-------- Data extract
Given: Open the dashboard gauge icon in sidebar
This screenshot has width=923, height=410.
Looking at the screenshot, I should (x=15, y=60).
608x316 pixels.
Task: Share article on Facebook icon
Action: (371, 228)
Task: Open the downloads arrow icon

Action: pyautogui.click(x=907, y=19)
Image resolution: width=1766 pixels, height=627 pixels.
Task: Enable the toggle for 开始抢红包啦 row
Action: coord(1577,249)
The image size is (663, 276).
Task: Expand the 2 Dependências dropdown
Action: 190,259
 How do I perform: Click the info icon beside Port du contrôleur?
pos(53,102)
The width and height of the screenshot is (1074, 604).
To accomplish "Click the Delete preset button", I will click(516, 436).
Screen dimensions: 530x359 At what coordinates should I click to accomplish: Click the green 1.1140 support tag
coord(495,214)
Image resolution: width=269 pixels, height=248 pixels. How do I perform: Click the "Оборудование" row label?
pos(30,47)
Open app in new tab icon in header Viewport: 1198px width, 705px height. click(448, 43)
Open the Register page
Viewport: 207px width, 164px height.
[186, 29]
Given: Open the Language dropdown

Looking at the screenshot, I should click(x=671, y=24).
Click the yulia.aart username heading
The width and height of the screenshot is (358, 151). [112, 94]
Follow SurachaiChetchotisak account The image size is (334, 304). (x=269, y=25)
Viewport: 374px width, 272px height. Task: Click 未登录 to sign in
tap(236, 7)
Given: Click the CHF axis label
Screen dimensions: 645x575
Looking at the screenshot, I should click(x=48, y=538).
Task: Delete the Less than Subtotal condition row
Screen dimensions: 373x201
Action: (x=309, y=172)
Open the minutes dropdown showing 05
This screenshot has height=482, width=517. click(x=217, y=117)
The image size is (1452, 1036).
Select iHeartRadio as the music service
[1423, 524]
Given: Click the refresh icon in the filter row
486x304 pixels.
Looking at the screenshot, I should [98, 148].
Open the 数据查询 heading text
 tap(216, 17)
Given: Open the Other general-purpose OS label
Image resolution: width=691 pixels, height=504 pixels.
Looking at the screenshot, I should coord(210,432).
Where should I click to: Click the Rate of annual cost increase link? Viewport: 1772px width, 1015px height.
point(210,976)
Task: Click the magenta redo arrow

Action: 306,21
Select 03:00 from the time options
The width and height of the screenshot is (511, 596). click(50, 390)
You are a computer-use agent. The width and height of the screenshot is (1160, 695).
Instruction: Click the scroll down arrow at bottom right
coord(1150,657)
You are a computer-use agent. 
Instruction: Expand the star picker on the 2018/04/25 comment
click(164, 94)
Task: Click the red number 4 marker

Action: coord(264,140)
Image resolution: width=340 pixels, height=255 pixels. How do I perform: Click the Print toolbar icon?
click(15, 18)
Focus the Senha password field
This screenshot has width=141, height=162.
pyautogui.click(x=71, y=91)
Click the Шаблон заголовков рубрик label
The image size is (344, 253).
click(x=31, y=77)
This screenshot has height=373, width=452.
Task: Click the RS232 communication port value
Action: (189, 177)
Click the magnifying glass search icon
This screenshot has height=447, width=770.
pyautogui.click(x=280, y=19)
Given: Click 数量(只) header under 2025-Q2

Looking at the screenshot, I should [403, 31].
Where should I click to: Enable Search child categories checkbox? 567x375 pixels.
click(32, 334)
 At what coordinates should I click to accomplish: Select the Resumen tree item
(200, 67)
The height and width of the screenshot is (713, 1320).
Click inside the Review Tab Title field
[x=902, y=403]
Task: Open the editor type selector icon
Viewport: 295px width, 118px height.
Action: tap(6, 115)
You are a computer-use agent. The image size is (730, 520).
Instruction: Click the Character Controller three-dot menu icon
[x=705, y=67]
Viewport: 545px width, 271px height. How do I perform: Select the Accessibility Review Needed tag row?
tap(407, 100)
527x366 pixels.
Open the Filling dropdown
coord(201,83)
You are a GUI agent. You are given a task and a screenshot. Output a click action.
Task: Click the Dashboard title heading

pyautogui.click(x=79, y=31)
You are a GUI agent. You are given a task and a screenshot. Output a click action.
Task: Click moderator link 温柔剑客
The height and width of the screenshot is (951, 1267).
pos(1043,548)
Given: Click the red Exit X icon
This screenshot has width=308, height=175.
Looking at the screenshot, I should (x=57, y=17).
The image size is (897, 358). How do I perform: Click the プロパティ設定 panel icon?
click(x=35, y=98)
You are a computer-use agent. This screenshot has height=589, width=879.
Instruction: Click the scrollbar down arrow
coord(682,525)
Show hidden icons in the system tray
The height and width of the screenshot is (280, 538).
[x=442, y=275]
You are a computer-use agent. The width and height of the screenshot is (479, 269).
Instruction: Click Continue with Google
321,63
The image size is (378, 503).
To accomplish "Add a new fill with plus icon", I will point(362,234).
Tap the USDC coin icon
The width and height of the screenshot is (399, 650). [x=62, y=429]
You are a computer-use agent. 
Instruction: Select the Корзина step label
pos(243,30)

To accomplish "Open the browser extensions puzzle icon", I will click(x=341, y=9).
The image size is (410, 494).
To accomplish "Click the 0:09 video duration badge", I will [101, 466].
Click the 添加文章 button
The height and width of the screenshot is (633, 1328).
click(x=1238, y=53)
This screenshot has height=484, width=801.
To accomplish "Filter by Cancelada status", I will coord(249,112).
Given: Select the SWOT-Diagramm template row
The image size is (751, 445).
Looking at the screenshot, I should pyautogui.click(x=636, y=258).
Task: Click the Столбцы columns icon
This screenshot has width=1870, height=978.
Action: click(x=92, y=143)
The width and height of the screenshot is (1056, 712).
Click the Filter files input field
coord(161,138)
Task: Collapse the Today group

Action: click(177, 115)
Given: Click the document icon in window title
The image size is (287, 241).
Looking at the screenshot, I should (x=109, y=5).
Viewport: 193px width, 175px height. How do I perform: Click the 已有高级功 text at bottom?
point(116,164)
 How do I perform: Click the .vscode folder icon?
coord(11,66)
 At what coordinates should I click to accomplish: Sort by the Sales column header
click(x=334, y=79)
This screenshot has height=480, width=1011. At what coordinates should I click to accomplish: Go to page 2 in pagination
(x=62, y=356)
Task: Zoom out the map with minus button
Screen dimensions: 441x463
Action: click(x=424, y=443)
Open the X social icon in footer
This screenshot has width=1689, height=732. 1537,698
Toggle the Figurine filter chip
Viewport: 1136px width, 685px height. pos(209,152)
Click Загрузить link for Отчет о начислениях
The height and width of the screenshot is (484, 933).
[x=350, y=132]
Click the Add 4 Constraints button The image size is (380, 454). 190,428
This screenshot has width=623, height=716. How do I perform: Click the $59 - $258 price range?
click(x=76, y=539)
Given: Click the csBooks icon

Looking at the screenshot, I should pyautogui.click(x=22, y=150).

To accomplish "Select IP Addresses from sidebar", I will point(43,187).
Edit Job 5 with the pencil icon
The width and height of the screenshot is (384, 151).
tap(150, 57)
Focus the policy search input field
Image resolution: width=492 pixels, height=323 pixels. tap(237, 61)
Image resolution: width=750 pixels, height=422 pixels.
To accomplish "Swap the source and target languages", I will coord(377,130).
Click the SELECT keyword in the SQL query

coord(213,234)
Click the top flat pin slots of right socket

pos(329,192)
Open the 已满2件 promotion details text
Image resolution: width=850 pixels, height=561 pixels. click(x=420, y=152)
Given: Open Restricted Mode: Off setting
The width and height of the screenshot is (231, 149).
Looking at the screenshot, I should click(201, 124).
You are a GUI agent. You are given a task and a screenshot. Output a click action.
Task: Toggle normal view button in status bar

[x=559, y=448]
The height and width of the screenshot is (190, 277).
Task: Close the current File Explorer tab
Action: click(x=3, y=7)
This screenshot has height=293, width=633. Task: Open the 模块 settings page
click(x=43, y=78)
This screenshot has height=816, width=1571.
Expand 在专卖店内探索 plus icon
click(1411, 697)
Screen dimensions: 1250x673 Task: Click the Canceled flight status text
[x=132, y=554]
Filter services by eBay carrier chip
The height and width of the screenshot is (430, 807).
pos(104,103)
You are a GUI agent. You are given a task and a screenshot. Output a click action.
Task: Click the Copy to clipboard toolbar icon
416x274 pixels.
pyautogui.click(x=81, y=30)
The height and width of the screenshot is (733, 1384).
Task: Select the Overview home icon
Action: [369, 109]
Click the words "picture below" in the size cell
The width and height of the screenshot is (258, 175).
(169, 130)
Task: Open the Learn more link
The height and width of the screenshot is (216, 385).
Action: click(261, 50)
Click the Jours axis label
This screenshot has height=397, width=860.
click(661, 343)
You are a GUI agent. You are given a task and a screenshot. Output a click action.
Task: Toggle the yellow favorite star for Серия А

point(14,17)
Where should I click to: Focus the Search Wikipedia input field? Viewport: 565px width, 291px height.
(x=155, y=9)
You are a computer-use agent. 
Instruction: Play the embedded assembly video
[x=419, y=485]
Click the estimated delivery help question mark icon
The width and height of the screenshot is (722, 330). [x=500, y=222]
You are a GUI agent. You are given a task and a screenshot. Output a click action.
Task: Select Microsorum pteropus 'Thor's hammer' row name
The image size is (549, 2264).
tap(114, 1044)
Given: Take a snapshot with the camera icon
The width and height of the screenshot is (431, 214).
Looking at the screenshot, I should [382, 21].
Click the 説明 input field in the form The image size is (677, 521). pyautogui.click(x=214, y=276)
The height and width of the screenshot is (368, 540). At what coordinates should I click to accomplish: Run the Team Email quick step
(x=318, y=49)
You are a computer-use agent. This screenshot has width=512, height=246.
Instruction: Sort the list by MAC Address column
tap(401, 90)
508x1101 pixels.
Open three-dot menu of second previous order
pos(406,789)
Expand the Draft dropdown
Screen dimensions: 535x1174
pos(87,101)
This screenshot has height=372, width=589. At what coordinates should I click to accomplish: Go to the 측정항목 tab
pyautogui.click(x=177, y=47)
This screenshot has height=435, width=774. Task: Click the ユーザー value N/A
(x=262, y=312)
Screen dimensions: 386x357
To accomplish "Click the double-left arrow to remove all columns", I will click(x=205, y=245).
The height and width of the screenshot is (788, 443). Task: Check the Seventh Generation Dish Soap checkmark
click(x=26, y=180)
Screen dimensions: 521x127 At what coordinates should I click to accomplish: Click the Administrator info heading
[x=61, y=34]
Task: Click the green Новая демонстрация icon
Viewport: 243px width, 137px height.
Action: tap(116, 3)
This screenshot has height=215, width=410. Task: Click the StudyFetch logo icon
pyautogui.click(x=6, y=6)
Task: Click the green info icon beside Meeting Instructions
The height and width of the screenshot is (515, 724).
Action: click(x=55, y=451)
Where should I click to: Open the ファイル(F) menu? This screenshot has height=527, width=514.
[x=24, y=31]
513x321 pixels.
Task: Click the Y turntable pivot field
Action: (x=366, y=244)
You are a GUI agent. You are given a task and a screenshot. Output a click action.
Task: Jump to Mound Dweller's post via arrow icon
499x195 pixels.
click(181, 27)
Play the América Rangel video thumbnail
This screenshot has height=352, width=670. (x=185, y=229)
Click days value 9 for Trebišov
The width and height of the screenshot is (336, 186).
----------------
Exercise directions —
Write down every line of the data above that includes the string "computer".

Response —
You are a computer-use agent. The width and height of the screenshot is (1160, 695).
You are a computer-use agent. 
You are a computer-use agent. The image size is (730, 520).
You are a computer-use agent. This screenshot has height=589, width=879.
You are a computer-use agent. The width and height of the screenshot is (479, 269).
You are a computer-use agent. 
You are a computer-use agent. 
You are a computer-use agent. This screenshot has width=512, height=246.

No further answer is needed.